**EXERCISE REQUIREMENTS**
From the line holding "30 (248, 2135)" through the line holding "Нелли Логовская (81, 406)" below, write out every line exactly; include both of those lines and drop the pictures.
SUPPLIED DATA Block Start
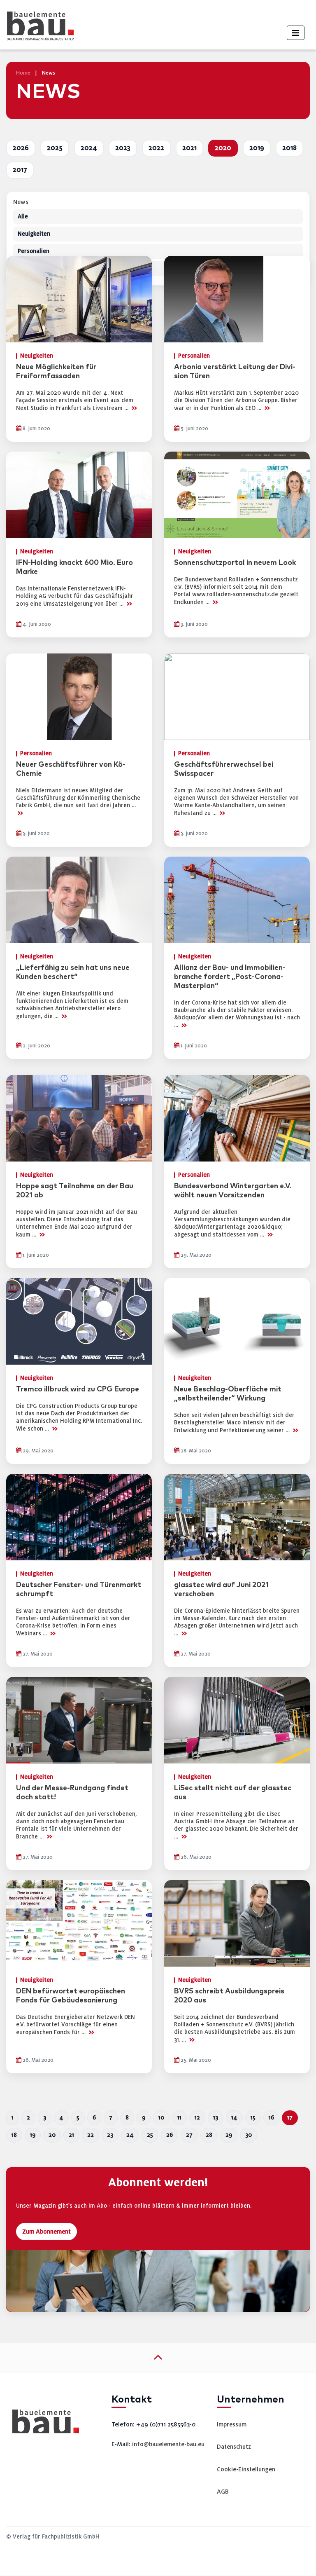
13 (215, 2118)
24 (130, 2135)
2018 (289, 148)
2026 (21, 148)
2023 (122, 148)
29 (228, 2135)
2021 (189, 148)
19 (32, 2135)
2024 (89, 148)
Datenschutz (234, 2446)
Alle (23, 216)
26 (169, 2135)
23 (110, 2135)
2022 (156, 148)
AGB (223, 2491)
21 (71, 2135)
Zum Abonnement (46, 2231)
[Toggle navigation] (295, 33)
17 (290, 2118)
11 (179, 2118)
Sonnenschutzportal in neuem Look (235, 563)
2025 (55, 148)
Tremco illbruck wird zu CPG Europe (77, 1389)
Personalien (33, 251)
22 (90, 2135)
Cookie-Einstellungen (246, 2469)
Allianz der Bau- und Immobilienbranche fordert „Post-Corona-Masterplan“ (230, 977)
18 (14, 2135)
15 (253, 2118)
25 (150, 2135)
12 (197, 2118)
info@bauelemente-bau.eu (168, 2444)
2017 (20, 169)
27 (189, 2135)
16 (271, 2118)
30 (248, 2135)
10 (161, 2118)
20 (52, 2135)
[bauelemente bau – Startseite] (42, 2424)
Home (23, 73)
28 (209, 2135)
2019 (256, 148)
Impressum (231, 2424)
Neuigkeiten (34, 234)
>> (134, 408)
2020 (223, 148)
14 (234, 2118)
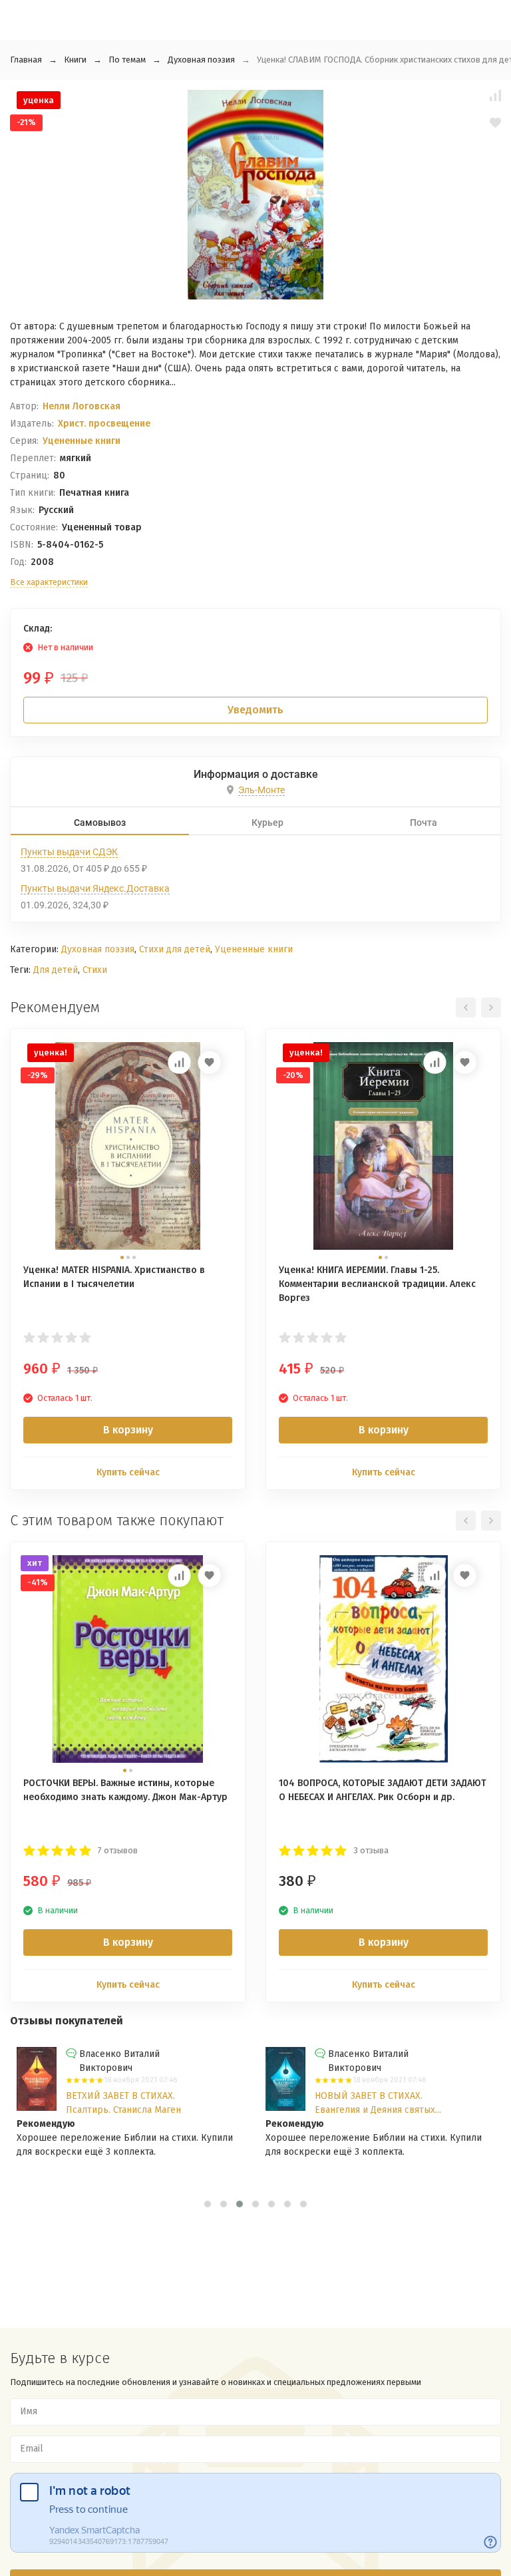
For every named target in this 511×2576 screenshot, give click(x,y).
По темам (127, 60)
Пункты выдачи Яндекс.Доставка (95, 888)
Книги (75, 60)
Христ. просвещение (104, 423)
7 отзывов (118, 1850)
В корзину (128, 1429)
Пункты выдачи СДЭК (69, 851)
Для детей (55, 970)
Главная (26, 60)
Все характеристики (49, 582)
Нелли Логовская (81, 406)
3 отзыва (371, 1850)
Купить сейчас (128, 1472)
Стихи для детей (174, 949)
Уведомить (255, 709)
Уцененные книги (81, 441)
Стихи (95, 970)
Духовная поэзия (201, 60)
SUPPLIED DATA Block End
**RESPONSE BELOW**
30 (248, 2135)
10 (161, 2118)
20 (52, 2135)
[bauelemente bau – Startseite] (42, 2424)
Home (23, 73)
28 (209, 2135)
2019 (256, 148)
Impressum (231, 2424)
Neuigkeiten (34, 234)
>> (134, 408)
2020 (223, 148)
14 (234, 2118)
For every named target in this 511×2576 screenshot, give click(x,y).
По темам (127, 60)
Пункты выдачи Яндекс.Доставка (95, 888)
Книги (75, 60)
Христ. просвещение (104, 423)
7 отзывов (118, 1850)
В корзину (128, 1429)
Пункты выдачи СДЭК (69, 851)
Для детей (55, 970)
Главная (26, 60)
Все характеристики (49, 582)
Нелли Логовская (81, 406)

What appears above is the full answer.